I was so broken, so scared, so surprised.  The ground was not level, there was nothing I could count on.  And everything in my house was a chorus of lies.  Our dinner dishes, lovingly purchased. Lies.  I threw them outside, watched as they shattered! And I felt a tiny bit of relief.  Yes, makes sense, they should be broken like us.  Next came the bowls.  The cups. The glasses.  Lies.  All of them. Lies.  I threw and threw.  Smashed.  Chatchkies; beautiful blown glass, ceramics, collected over the years of our marriage, collected in LOVE.  During our travels. Souvenirs. LIES.  How could I ever look at them again? CRASH! SMASH! Oh, I was feeling way better.  A cleansing. Of him and of all the lies living on my shelves. 

His lying clothes, still hanging in my closet.  I take my carpet shears and slash the backs of his shirts.  Worthless liar! This is how you stabbed your family in the back.  This is me stabbing you in the back. WILD IN MY RAGE, MY HURT, MY TEARS and mostly my FEAR.  HOW COULD HE DO THIS TO US? More crashing, more trashing. It felt good to clear out the evidence of my shattered marriage. 

And then weeks later, he finally slinks back, to empty his half of the closet.  And after packing up, he changes his shirt, and I hold my breath.  He doesn’t even notice the slashes in the back.  And I think good, you lying piece of shit - you deserve to wear slashed shirts.  A sign of how you slashed your family.  I should have cut your pockets.  To represent your bounced checks.  How you walked out of our lives and never once looked back or sent financial support to the kids. 

I find the box of Christmas ornaments.  Chanukah décor.  I keep all the Chanukah memories for my kids.  And I pack all the Christmas shit in his box.  Except anything having to do with us.  Those I throw out.  By the end of the day I am broken.  I want to climb into the garbage can with all the shattered glass. I am God’s garbage.  That one thought runs through my head over and over.  Why did he fight so hard to save me, only to throw me out in the end?  And if the man I gave beautiful children to, and a beautiful life to, didn’t want me, then no one would ever want me.  I was shattered.
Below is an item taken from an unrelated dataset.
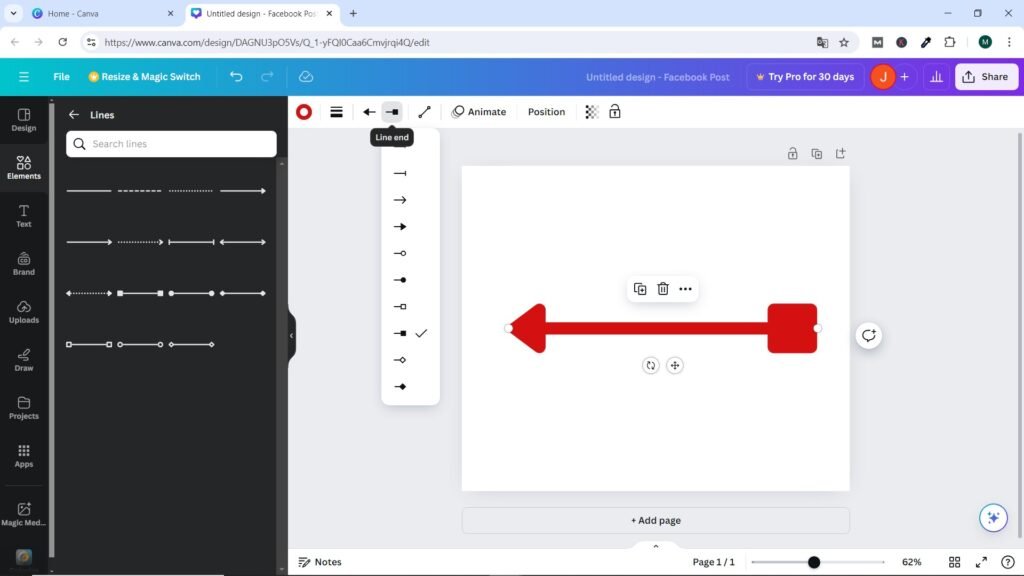Screen dimensions: 1024x576
Task: Open the Text tab in sidebar
Action: pyautogui.click(x=24, y=216)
I was out of control and wished I hadn’t sent the kids to camp.  Home alone.  Really alone.  The alonest.  I just wanted to die.  WHEN did it all happen? And how did I miss every sign? When did he turn into such a liar? I know that men leave their wives all the time, but how could a father leave his children?  HE FUCKED US ALL.  We will never be okay. I started going wild again, pacing through the house, looking for things to break.  I understand how cutters cut themselves.  I felt relief with every crash. 

Laying in the dark, on my closet floor, alone, terrified and confused, all I could do was sob. And wait and hope for morning to come. 

 The next day, Sunday, I head to whole foods.  There I run into a man I knew in high school.  He says the magic words, “I used to have such a crush on you in High School” and then asks if I remember him.  He was also going through a divorce. We slowly began a love affair. Maybe I’m not garbage after all. I learn about love and sex and how being whole has nothing to do with body parts.  The wild woman in me has become wild in the best way possible, wild in love.